> [WRITTEN TASK A]:
Answer these from the pandas tutorial:
(i) Which web address was the data set downloaded from?
(ii) Which file holds the column headers?
(iii) What label is appended to the list of column names?

> [PASSAGE GIVEN]:
----

# Using the Pandas Python Package

## The example data set
This data set was downloaded from https://archive.ics.uci.edu/ml/datasets/Ozone+Level+Detection

## Importing data from text files into pandas data structures
The data is spread across multiple individual files. We'll be using two files for this example:
- eighthr.data contains the data but without any column headers
- eighthr.names containers the column headers (1 header/row) for the data file

So we need to read both files separately and add the imported column headers to the pandas data structure when importing the data.

In [None]:
import pandas as pd

# read file with column headers
datainfo = pd.read_csv(
    'eighthr.names',             # name of txt file to open
    header=None,                     # this file does not have any column headers
    skiprows=range(2),               # skip first two rows; they contain additional annotations that we dont need
    names=['column name','data type'],    # set column labels
    delimiter=':')                   # the ':' separates the column name from the data type in each row

# fix column labels by adding missing label 'Ozone day' to columnnames
columnnames = list(datainfo['column name'])
columnnames.append('Ozone day')
print(columnnames)

----

> [DATA LINES]:
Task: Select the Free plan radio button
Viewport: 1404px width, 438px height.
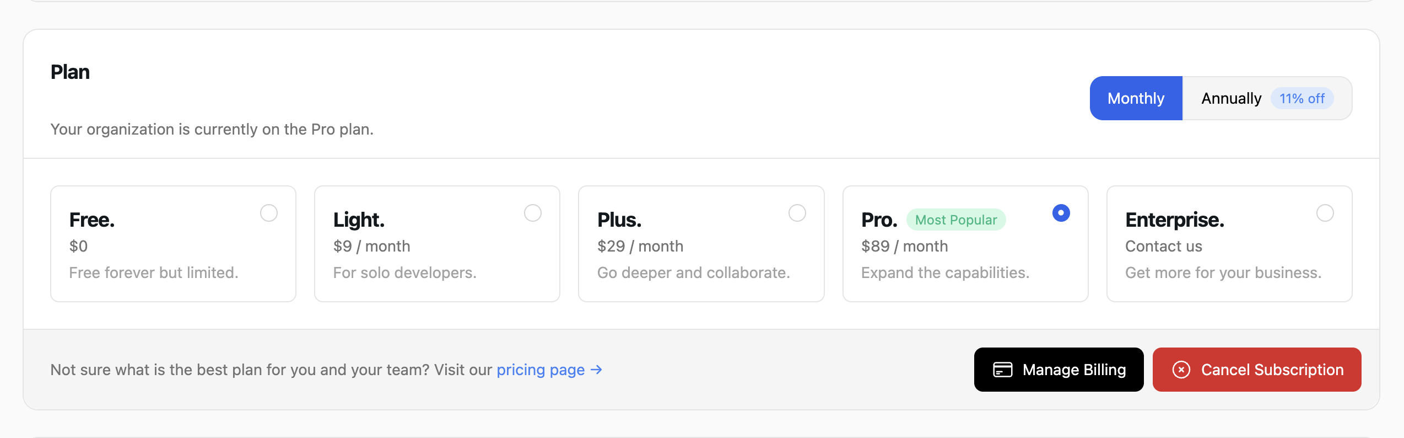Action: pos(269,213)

----

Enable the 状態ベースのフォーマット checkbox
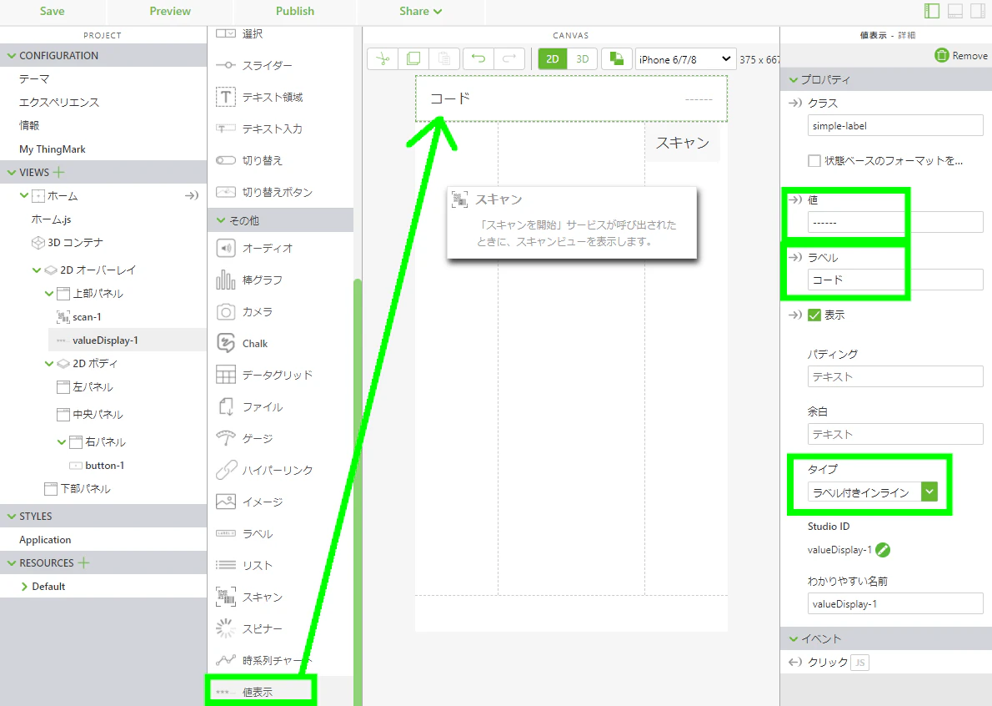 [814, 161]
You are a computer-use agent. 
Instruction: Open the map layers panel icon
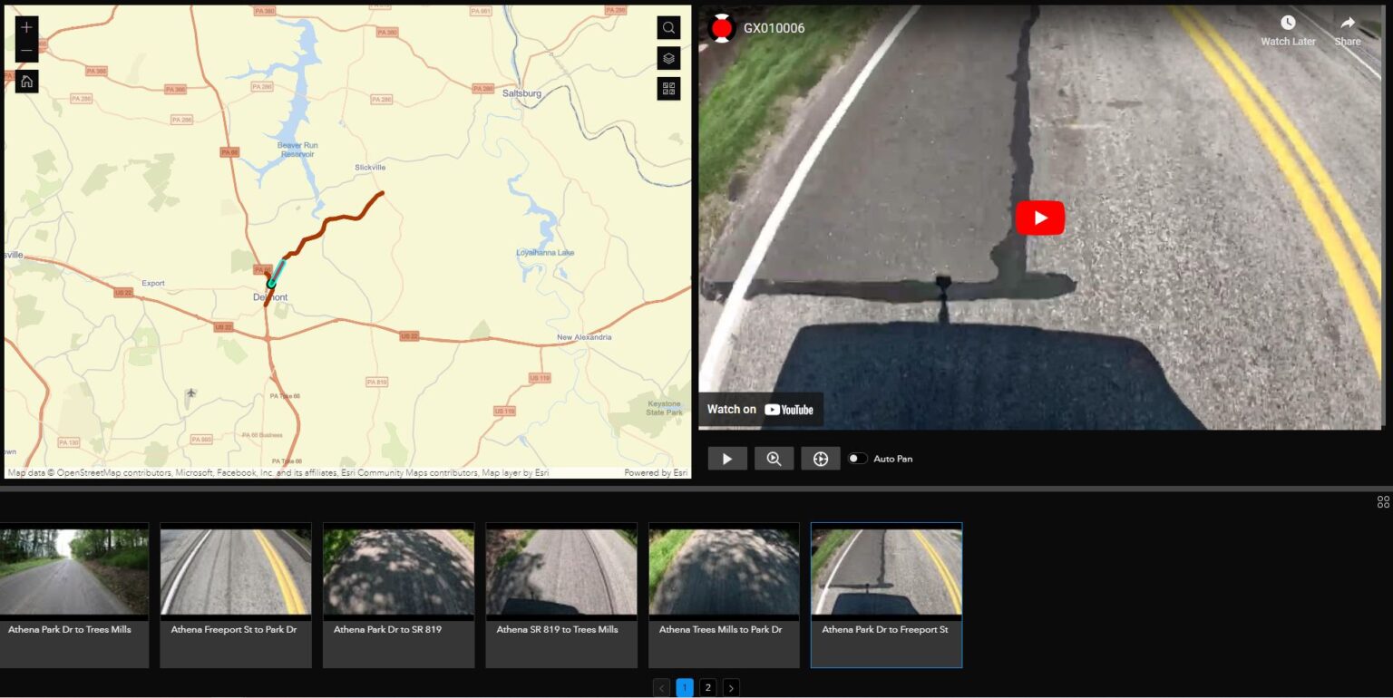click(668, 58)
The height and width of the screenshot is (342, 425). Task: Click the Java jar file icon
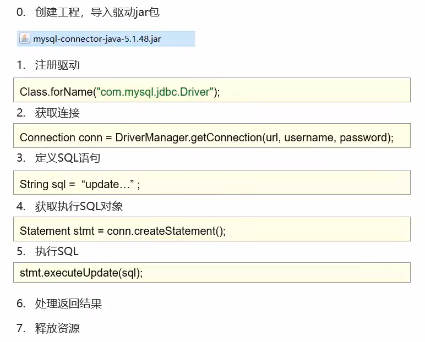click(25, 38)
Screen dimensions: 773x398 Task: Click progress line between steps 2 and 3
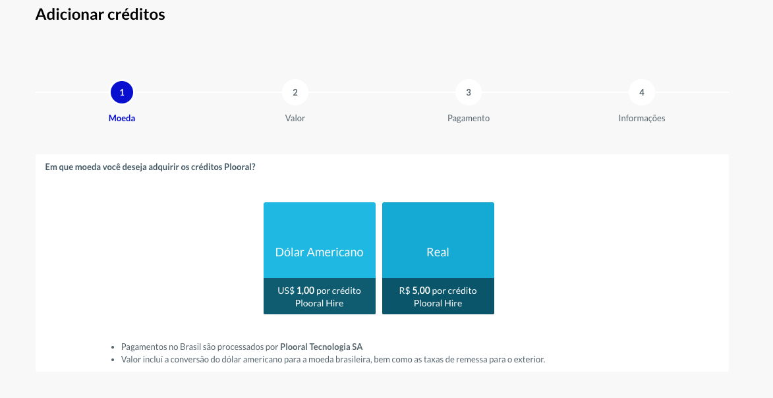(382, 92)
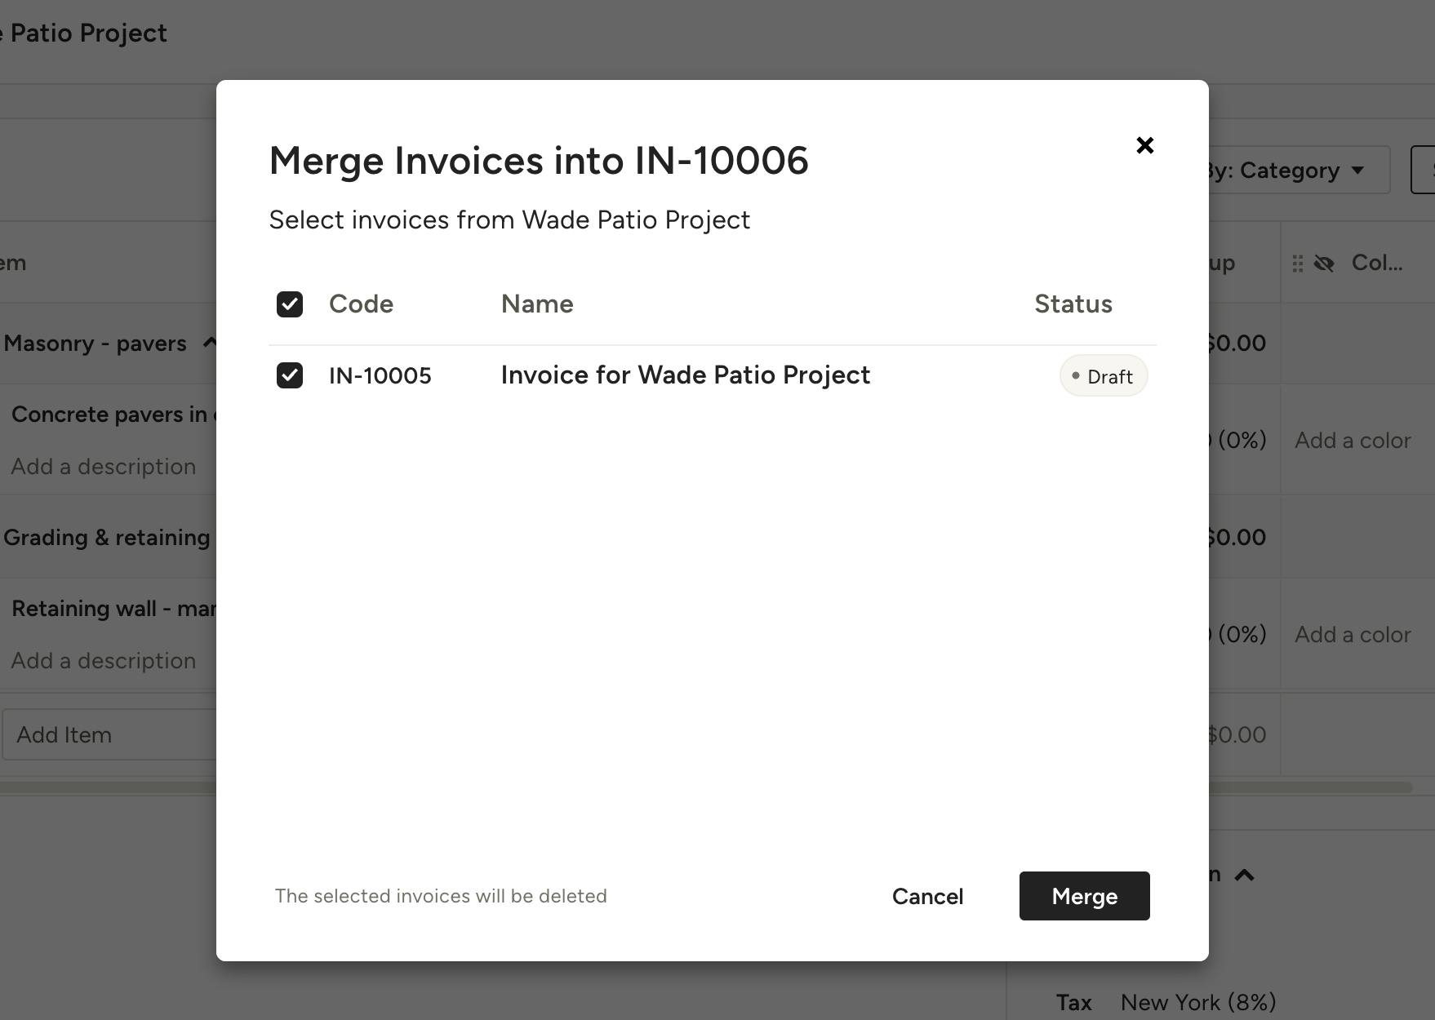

----

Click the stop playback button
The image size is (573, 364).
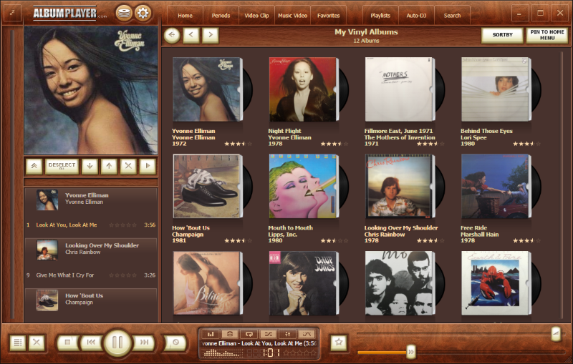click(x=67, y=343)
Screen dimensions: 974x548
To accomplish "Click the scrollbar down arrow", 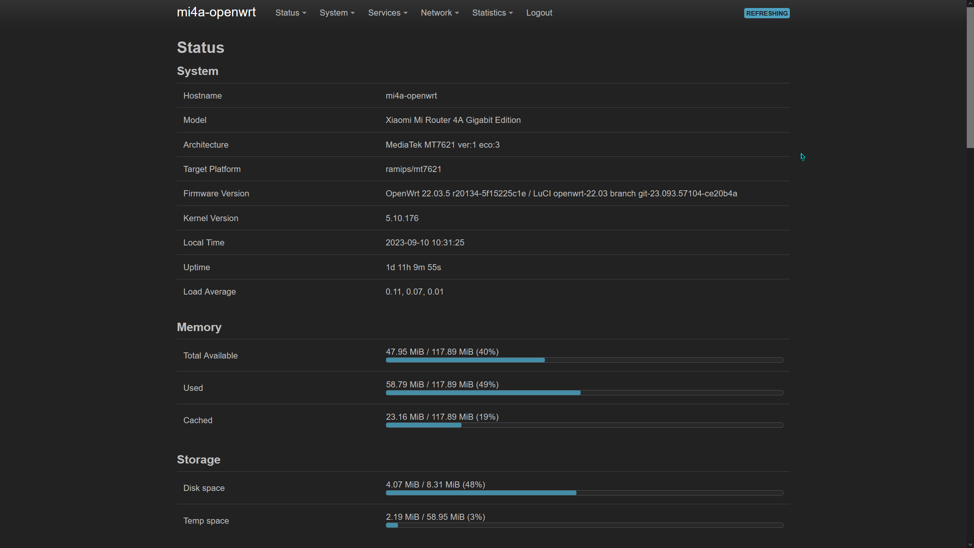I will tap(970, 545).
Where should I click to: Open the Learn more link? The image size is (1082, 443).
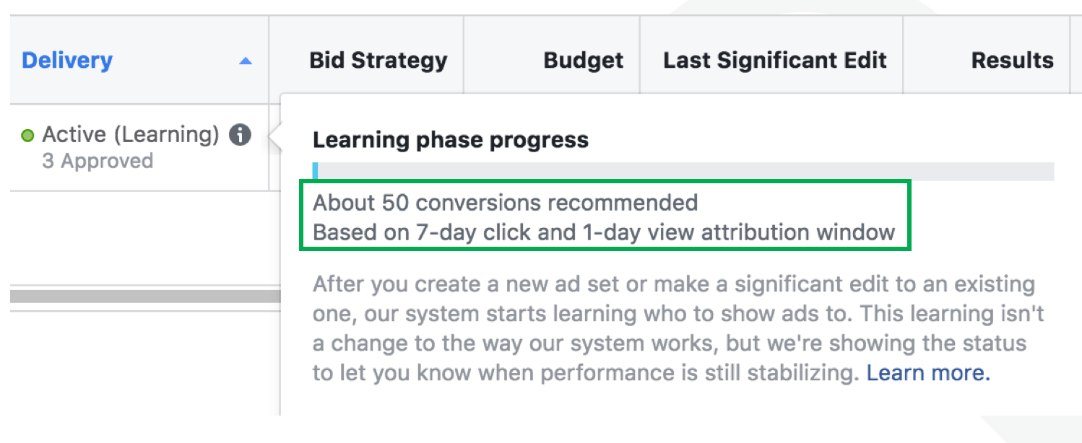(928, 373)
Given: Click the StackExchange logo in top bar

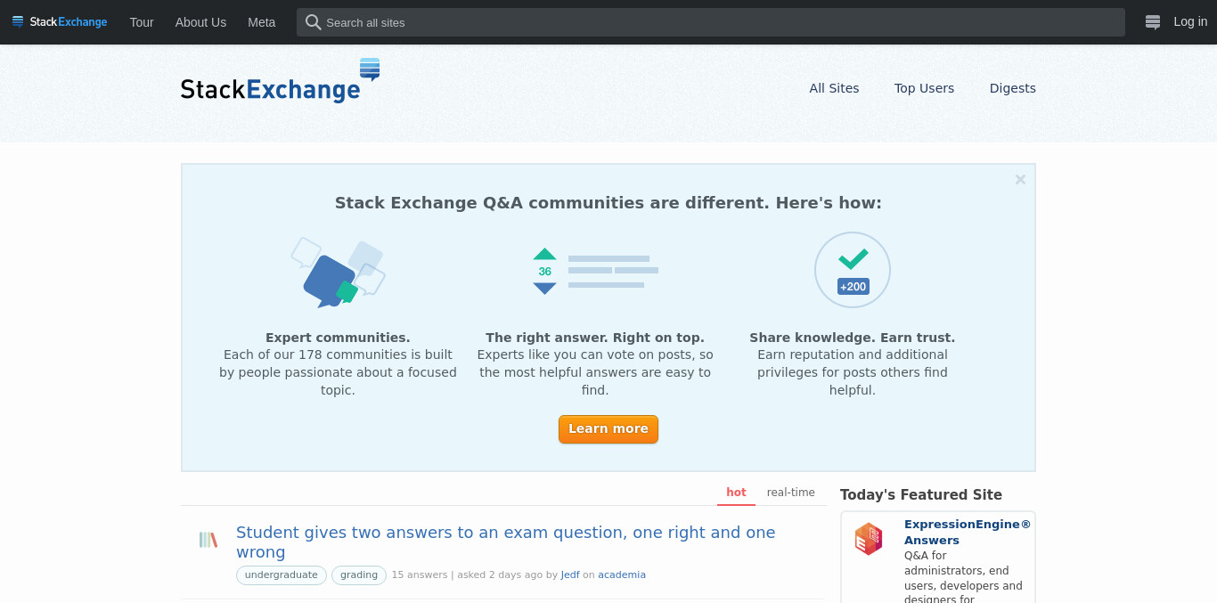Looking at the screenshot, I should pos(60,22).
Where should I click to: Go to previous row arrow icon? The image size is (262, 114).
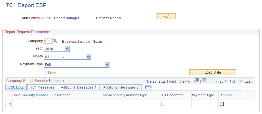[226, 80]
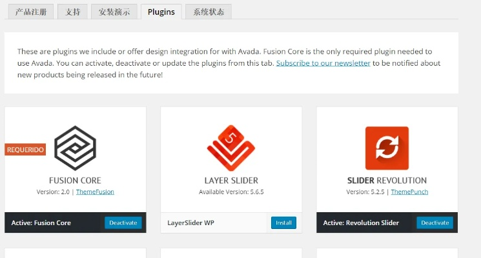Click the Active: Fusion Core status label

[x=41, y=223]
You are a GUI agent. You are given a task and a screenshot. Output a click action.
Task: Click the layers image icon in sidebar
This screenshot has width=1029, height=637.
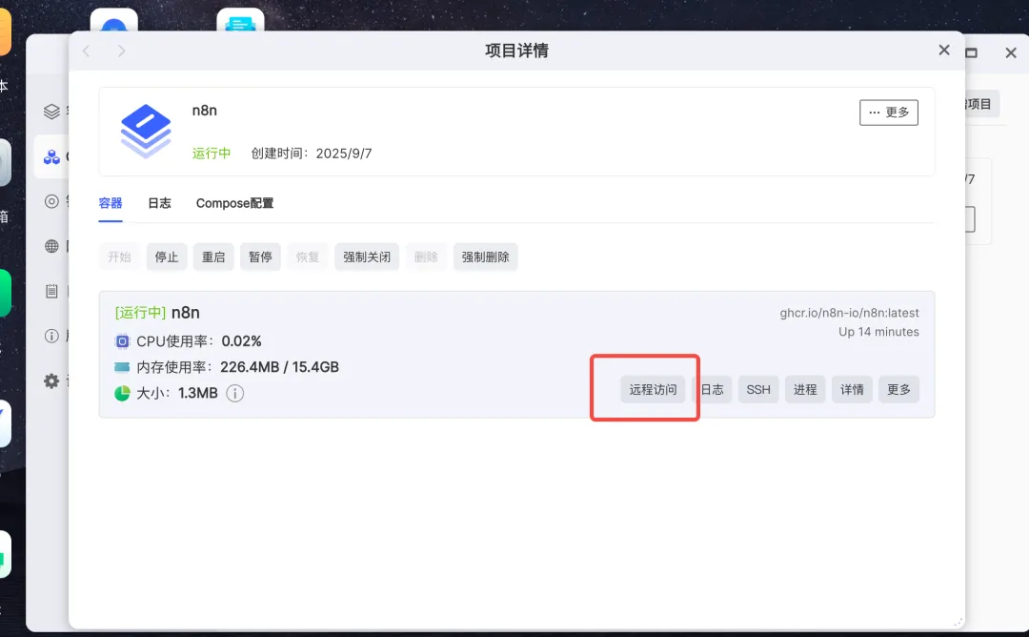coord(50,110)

----

> [WRITTEN TASK B]: Please put the rows from the line with "You are a GUI" to the line with "coord(50,110)" into a two-column CSV with the headers instruction and response. Give one CSV line for each row, holding its text and its answer, each in one quoted field with line breaks turned into spaces, and leave out the pictures.

> [RIGHT ANSWER A]:
(i) https://archive.ics.uci.edu/ml/datasets/Ozone+Level+Detection
(ii) eighthr.names
(iii) 'Ozone day'

> [RIGHT ANSWER B]:
instruction,response
"You are a GUI agent. You are given a task and a screenshot. Output a click action. Task: Click the layers image icon in sidebar This screenshot has width=1029, height=637.","coord(50,110)"